Cousin William
by
In a stately red house, in one of the villages of New England, lived the heroine of our story. She had every advantage of rank and wealth, for her father was a deacon of the church, and owned sheep, and oxen, and exceeding much substance. There was an appearance of respectability and opulence about all the demesnes. The house stood almost concealed amid a forest of apple trees, in spring blushing with blossoms, and in autumn golden with fruit. And near by might be seen the garden, surrounded by a red picket fence, enclosing all sorts of magnificence. There, in autumn, might be seen abundant squash vines, which seemed puzzled for room where to bestow themselves; and bright golden squashes, and full-orbed yellow pumpkins, looking as satisfied as the evening sun when he has just had his face washed in a shower, and is sinking soberly to bed. There were superannuated seed cucumbers, enjoying the pleasures of a contemplative old age; and Indian corn, nicely done up in green silk, with a specimen tassel hanging at the end of each ear.

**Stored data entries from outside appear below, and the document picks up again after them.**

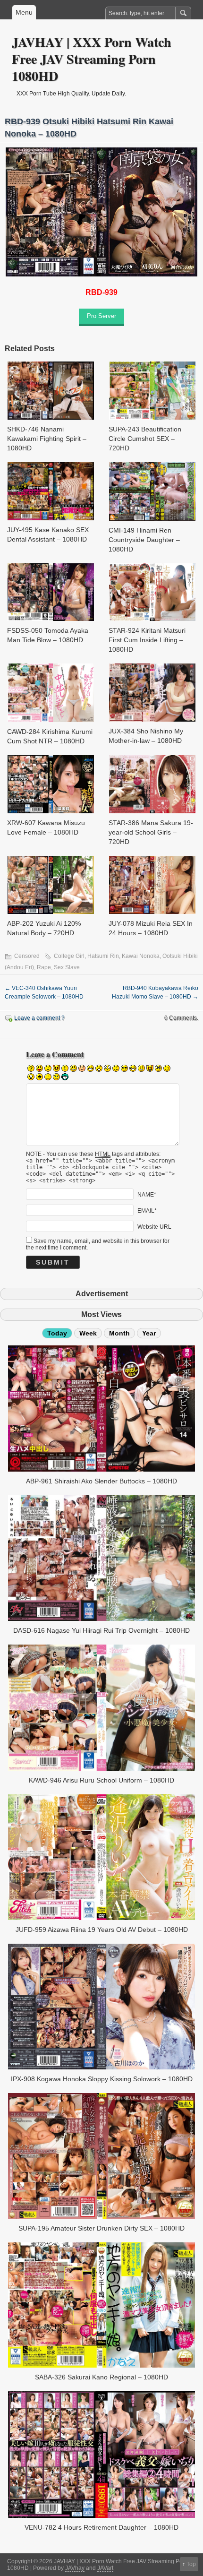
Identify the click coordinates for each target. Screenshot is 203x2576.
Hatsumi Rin (103, 956)
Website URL (154, 1226)
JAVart (105, 2568)
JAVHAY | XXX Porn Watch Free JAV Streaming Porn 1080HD (91, 59)
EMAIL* (147, 1210)
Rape (44, 967)
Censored (27, 956)
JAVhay (75, 2568)
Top (191, 2564)
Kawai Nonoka (141, 956)
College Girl (69, 956)
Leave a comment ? (39, 1018)
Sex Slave (67, 967)
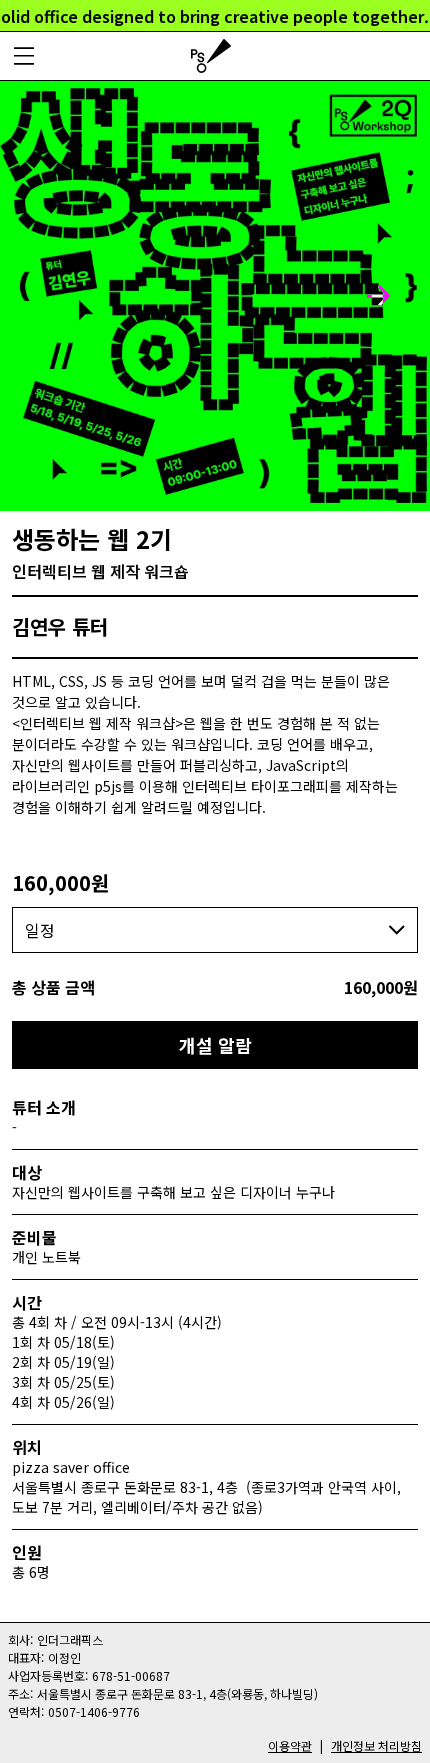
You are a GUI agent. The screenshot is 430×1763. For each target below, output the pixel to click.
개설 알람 (215, 1045)
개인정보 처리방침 (376, 1745)
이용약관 (290, 1745)
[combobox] (215, 930)
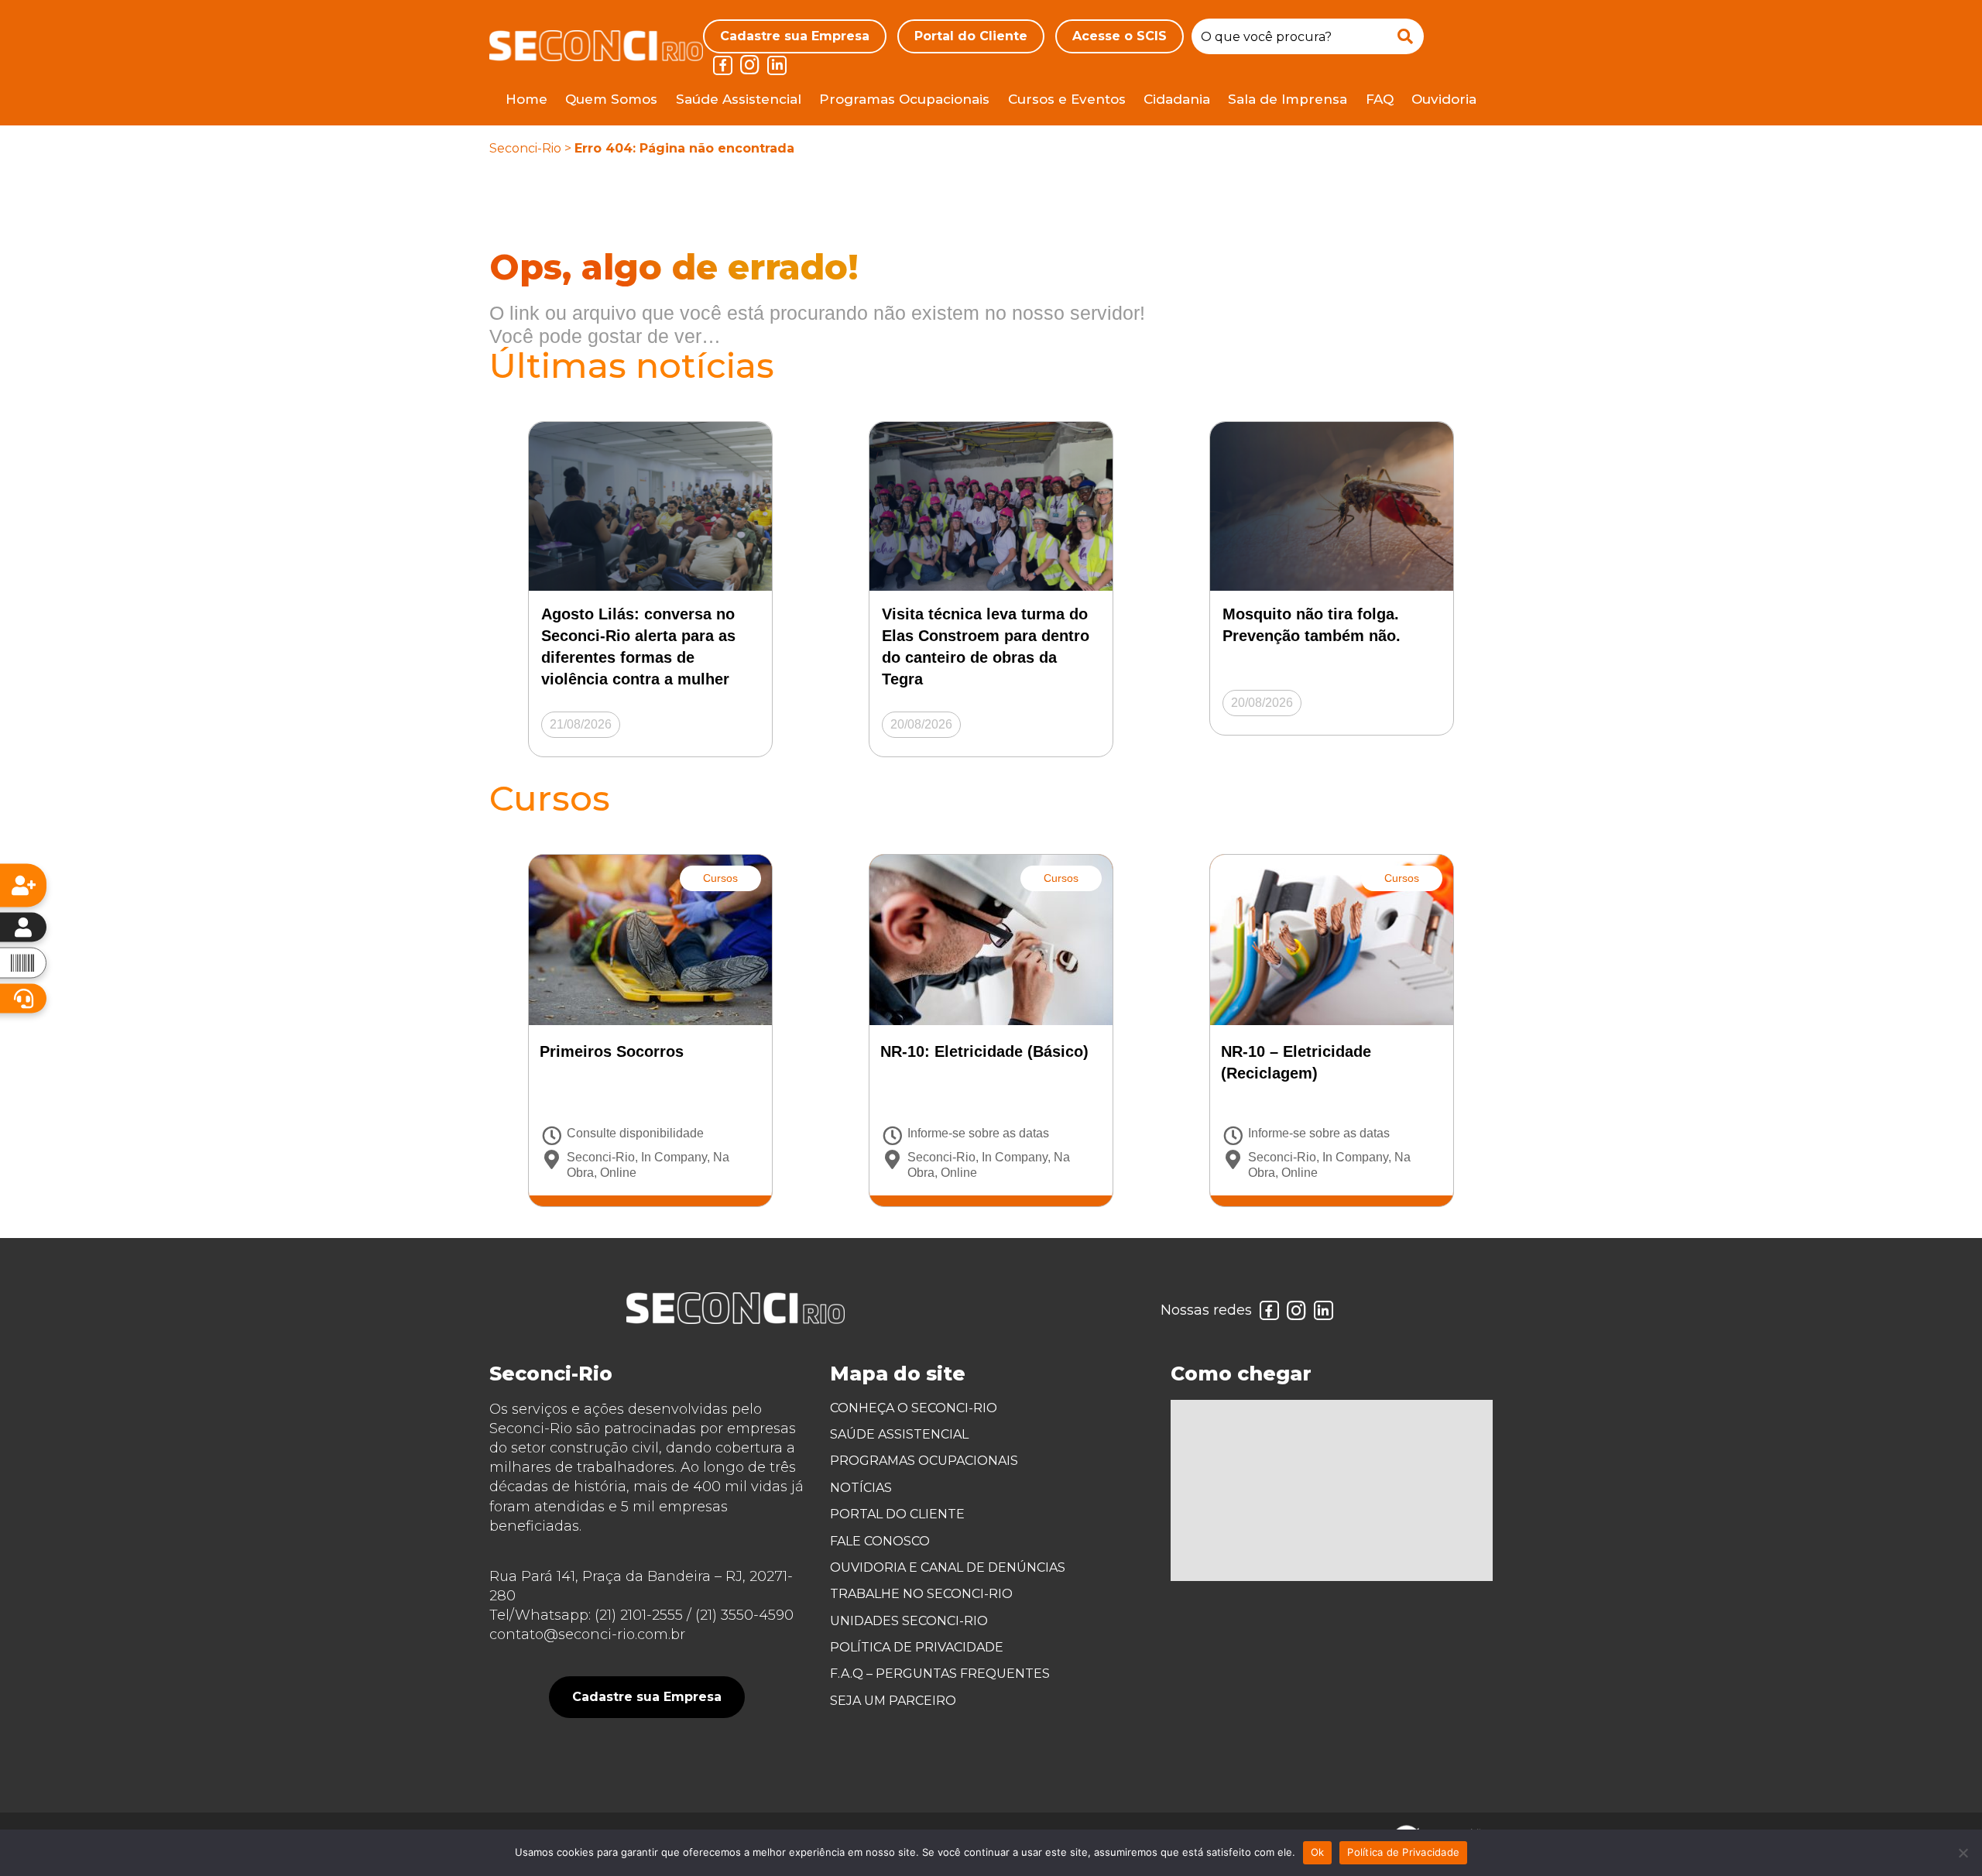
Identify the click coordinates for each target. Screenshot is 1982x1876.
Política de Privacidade (916, 1647)
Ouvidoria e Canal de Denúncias (947, 1567)
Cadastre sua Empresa (794, 36)
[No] (1962, 1853)
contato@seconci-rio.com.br (587, 1634)
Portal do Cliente (970, 36)
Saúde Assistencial (738, 99)
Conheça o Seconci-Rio (913, 1408)
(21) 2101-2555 (639, 1615)
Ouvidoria (1443, 99)
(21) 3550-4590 (744, 1615)
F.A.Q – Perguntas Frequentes (940, 1673)
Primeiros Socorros (612, 1051)
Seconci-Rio (525, 148)
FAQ (1380, 99)
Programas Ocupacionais (904, 99)
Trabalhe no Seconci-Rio (921, 1593)
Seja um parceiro (893, 1700)
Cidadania (1177, 99)
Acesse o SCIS (1119, 36)
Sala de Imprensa (1287, 99)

The beams of the summer sun darted through rows of crimson currants, abounding on bushes by the fence, while a sulky black currant bush sat scowling in one corner, a sort of garden curiosity.
But time would fail us were we to enumerate all the wealth of Deacon Israel Taylor. He himself belonged to that necessary class of beings, who, though remarkable for nothing at all, are very useful in filling up the links of society. Far otherwise was his sister-in-law, Mrs. Abigail Evetts, who, on the demise of the deacon’s wife, had assumed the reins of government in the household.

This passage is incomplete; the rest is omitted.